* _Set problem_:
Write out every line of the records below as a JSON list of strings, one string per line, leaving out blank lines.
=-=-=-=-=
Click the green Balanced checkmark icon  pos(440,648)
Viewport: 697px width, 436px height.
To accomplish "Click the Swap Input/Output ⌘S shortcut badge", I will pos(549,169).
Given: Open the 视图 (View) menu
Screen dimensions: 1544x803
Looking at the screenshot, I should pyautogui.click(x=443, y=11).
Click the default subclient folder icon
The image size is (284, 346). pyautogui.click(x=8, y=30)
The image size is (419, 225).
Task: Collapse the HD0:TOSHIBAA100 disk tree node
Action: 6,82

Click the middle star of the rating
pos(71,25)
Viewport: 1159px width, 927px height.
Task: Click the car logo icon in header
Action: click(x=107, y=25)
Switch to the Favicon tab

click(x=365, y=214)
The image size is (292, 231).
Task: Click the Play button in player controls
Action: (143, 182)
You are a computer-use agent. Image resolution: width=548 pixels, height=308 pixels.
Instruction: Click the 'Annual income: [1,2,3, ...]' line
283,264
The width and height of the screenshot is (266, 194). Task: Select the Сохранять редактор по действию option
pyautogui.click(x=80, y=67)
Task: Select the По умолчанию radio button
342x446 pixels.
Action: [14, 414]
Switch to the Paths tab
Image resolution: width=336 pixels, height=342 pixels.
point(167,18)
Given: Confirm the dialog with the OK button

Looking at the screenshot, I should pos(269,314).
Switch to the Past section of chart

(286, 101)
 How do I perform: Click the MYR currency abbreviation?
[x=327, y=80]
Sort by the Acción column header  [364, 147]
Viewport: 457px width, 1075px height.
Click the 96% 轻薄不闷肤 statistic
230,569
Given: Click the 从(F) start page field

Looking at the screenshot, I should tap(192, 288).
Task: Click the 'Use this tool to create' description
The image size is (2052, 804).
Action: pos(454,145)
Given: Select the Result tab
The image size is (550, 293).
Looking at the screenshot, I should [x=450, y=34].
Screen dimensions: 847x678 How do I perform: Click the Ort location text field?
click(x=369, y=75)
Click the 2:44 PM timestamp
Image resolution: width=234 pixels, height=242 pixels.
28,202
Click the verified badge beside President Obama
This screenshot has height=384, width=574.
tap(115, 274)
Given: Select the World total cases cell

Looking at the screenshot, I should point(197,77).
=-=-=-=-=
* _Output for this task_:
[
  "Click the green Balanced checkmark icon  pos(440,648)",
  "Viewport: 697px width, 436px height.",
  "To accomplish \"Click the Swap Input/Output ⌘S shortcut badge\", I will pos(549,169).",
  "Given: Open the 视图 (View) menu",
  "Screen dimensions: 1544x803",
  "Looking at the screenshot, I should pyautogui.click(x=443, y=11).",
  "Click the default subclient folder icon",
  "The image size is (284, 346). pyautogui.click(x=8, y=30)",
  "The image size is (419, 225).",
  "Task: Collapse the HD0:TOSHIBAA100 disk tree node",
  "Action: 6,82",
  "Click the middle star of the rating",
  "pos(71,25)",
  "Viewport: 1159px width, 927px height.",
  "Task: Click the car logo icon in header",
  "Action: click(x=107, y=25)",
  "Switch to the Favicon tab",
  "click(x=365, y=214)",
  "The image size is (292, 231).",
  "Task: Click the Play button in player controls",
  "Action: (143, 182)",
  "You are a computer-use agent. Image resolution: width=548 pixels, height=308 pixels.",
  "Instruction: Click the 'Annual income: [1,2,3, ...]' line",
  "283,264",
  "The width and height of the screenshot is (266, 194). Task: Select the Сохранять редактор по действию option",
  "pyautogui.click(x=80, y=67)",
  "Task: Select the По умолчанию radio button",
  "342x446 pixels.",
  "Action: [14, 414]",
  "Switch to the Paths tab",
  "Image resolution: width=336 pixels, height=342 pixels.",
  "point(167,18)",
  "Given: Confirm the dialog with the OK button",
  "Looking at the screenshot, I should pos(269,314).",
  "Switch to the Past section of chart",
  "(286, 101)",
  " How do I perform: Click the MYR currency abbreviation?",
  "[x=327, y=80]",
  "Sort by the Acción column header  [364, 147]",
  "Viewport: 457px width, 1075px height.",
  "Click the 96% 轻薄不闷肤 statistic",
  "230,569",
  "Given: Click the 从(F) start page field",
  "Looking at the screenshot, I should tap(192, 288).",
  "Task: Click the 'Use this tool to create' description",
  "The image size is (2052, 804).",
  "Action: pos(454,145)",
  "Given: Select the Result tab",
  "The image size is (550, 293).",
  "Looking at the screenshot, I should [x=450, y=34].",
  "Screen dimensions: 847x678 How do I perform: Click the Ort location text field?",
  "click(x=369, y=75)",
  "Click the 2:44 PM timestamp",
  "Image resolution: width=234 pixels, height=242 pixels.",
  "28,202",
  "Click the verified badge beside President Obama",
  "This screenshot has height=384, width=574.",
  "tap(115, 274)",
  "Given: Select the World total cases cell",
  "Looking at the screenshot, I should point(197,77)."
]